─── SOURCE MATERIAL
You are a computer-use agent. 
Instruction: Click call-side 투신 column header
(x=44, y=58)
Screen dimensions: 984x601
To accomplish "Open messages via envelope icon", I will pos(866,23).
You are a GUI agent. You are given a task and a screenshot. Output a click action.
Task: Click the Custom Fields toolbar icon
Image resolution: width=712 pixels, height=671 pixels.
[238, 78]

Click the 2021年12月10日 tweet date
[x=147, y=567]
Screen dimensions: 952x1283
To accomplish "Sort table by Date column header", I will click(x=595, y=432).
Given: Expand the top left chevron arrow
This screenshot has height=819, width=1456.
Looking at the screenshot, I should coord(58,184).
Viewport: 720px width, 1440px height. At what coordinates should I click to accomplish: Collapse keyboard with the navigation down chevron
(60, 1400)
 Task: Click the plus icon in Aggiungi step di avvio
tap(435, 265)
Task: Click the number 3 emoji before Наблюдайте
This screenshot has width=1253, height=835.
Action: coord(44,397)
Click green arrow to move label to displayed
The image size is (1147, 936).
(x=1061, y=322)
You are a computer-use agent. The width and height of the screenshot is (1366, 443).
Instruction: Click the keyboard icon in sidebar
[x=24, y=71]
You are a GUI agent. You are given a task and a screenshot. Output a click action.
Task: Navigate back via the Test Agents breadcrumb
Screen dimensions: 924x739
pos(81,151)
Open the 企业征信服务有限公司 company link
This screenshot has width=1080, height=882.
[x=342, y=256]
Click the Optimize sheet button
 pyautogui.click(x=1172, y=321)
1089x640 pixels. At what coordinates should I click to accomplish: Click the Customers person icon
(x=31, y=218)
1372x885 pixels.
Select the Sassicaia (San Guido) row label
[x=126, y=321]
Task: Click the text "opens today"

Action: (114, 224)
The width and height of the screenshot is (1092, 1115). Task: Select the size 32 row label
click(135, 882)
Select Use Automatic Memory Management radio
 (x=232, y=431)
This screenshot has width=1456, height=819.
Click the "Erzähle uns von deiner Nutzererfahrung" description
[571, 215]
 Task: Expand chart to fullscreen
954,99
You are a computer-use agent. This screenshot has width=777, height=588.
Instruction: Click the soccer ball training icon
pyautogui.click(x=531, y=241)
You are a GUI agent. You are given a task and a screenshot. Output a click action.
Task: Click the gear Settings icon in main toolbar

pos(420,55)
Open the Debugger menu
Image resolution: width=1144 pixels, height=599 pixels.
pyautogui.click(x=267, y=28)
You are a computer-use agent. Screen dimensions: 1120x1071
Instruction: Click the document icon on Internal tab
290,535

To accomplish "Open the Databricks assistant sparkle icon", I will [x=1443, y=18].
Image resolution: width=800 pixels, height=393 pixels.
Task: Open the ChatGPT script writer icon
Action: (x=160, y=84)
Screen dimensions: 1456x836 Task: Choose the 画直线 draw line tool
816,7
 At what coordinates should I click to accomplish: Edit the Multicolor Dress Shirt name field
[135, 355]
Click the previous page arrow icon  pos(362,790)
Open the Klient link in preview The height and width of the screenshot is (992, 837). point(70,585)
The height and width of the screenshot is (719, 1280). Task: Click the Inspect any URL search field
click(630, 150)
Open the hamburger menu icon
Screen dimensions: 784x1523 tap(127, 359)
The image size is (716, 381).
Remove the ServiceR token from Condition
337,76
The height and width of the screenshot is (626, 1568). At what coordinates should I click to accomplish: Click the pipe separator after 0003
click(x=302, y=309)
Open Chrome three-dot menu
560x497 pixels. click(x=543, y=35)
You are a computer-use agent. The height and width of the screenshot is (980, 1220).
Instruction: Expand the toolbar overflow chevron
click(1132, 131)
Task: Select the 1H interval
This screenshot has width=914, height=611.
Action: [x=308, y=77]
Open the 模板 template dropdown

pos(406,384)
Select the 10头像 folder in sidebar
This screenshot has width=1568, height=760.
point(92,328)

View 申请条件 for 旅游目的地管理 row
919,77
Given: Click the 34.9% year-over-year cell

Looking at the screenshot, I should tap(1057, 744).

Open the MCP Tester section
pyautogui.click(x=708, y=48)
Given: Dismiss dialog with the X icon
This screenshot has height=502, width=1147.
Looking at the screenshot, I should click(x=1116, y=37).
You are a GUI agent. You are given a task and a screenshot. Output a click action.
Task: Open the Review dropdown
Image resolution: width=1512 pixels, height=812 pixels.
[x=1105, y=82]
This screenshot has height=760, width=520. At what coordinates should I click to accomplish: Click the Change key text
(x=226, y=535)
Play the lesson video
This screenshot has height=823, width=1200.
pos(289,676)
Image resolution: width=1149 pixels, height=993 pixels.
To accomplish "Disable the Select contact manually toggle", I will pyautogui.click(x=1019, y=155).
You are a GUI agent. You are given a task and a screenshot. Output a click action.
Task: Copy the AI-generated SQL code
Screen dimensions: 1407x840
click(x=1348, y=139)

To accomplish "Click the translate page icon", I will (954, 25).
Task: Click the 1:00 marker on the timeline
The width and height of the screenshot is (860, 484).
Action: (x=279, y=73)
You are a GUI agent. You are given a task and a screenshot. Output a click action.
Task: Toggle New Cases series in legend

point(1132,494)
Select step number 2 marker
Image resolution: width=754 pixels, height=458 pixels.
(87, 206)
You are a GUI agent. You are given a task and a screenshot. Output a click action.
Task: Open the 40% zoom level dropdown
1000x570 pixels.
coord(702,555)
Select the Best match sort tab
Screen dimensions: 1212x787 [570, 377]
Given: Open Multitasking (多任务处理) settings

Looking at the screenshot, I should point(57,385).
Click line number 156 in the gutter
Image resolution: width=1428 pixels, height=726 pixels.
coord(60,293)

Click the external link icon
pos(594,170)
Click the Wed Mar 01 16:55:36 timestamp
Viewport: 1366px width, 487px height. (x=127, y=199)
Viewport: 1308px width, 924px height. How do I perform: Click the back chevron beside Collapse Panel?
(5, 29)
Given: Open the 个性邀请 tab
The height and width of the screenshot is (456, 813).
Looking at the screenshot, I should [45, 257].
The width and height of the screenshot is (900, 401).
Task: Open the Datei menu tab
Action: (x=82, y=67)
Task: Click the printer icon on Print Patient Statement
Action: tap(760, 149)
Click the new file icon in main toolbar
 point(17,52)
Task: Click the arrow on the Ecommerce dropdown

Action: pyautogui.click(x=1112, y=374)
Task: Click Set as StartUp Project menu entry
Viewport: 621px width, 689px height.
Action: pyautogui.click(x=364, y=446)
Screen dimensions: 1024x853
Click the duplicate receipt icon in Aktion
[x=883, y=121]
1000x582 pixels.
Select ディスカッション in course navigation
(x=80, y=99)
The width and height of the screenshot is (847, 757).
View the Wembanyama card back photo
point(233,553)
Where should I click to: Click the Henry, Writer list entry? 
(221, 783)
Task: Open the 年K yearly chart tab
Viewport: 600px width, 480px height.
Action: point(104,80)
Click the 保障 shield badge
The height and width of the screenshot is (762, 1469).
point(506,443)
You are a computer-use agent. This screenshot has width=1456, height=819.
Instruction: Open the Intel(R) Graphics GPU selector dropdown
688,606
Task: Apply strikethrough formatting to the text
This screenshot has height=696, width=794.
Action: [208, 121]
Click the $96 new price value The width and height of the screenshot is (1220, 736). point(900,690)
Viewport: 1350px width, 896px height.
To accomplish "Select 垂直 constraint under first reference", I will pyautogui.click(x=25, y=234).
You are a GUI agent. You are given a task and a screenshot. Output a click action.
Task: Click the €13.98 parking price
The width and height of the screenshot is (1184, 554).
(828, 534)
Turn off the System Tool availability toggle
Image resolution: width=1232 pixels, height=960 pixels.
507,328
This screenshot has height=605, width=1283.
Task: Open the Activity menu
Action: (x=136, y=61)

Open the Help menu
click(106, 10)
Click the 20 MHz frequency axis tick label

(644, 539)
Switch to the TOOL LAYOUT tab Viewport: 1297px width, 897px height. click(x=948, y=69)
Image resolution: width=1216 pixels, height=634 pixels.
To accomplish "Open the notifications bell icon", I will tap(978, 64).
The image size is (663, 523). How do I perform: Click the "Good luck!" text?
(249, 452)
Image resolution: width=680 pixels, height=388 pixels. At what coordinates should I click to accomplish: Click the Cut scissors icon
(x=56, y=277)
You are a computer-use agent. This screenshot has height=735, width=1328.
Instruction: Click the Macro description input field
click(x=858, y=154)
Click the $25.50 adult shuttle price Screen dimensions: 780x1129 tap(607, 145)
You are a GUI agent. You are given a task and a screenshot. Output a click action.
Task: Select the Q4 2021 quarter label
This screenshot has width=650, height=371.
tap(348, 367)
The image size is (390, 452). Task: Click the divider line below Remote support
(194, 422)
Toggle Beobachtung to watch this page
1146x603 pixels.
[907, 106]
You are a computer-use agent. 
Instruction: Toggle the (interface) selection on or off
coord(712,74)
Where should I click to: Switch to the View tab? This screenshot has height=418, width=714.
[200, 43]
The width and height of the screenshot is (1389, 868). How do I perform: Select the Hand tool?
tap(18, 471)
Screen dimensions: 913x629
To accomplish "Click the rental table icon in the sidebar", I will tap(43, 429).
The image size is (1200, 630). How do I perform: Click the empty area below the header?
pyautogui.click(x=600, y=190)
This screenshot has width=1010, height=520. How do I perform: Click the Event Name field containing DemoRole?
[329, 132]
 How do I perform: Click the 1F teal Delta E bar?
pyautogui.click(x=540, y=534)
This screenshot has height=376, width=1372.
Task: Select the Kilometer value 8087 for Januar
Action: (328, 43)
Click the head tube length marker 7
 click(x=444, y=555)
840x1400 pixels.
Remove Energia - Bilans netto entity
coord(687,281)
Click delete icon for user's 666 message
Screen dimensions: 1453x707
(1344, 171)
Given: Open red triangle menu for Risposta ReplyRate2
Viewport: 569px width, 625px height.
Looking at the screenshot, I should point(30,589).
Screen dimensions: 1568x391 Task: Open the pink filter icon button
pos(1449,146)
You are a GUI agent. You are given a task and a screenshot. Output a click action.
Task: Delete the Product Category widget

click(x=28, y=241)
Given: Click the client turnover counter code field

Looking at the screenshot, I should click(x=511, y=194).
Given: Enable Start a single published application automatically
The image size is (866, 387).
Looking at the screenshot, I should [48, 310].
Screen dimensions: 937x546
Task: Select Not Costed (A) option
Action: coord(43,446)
──────
**THE PROBLEM**
Each line of the data that contains "price" should be counted; please give only the number.

**ANSWER SPACE**
3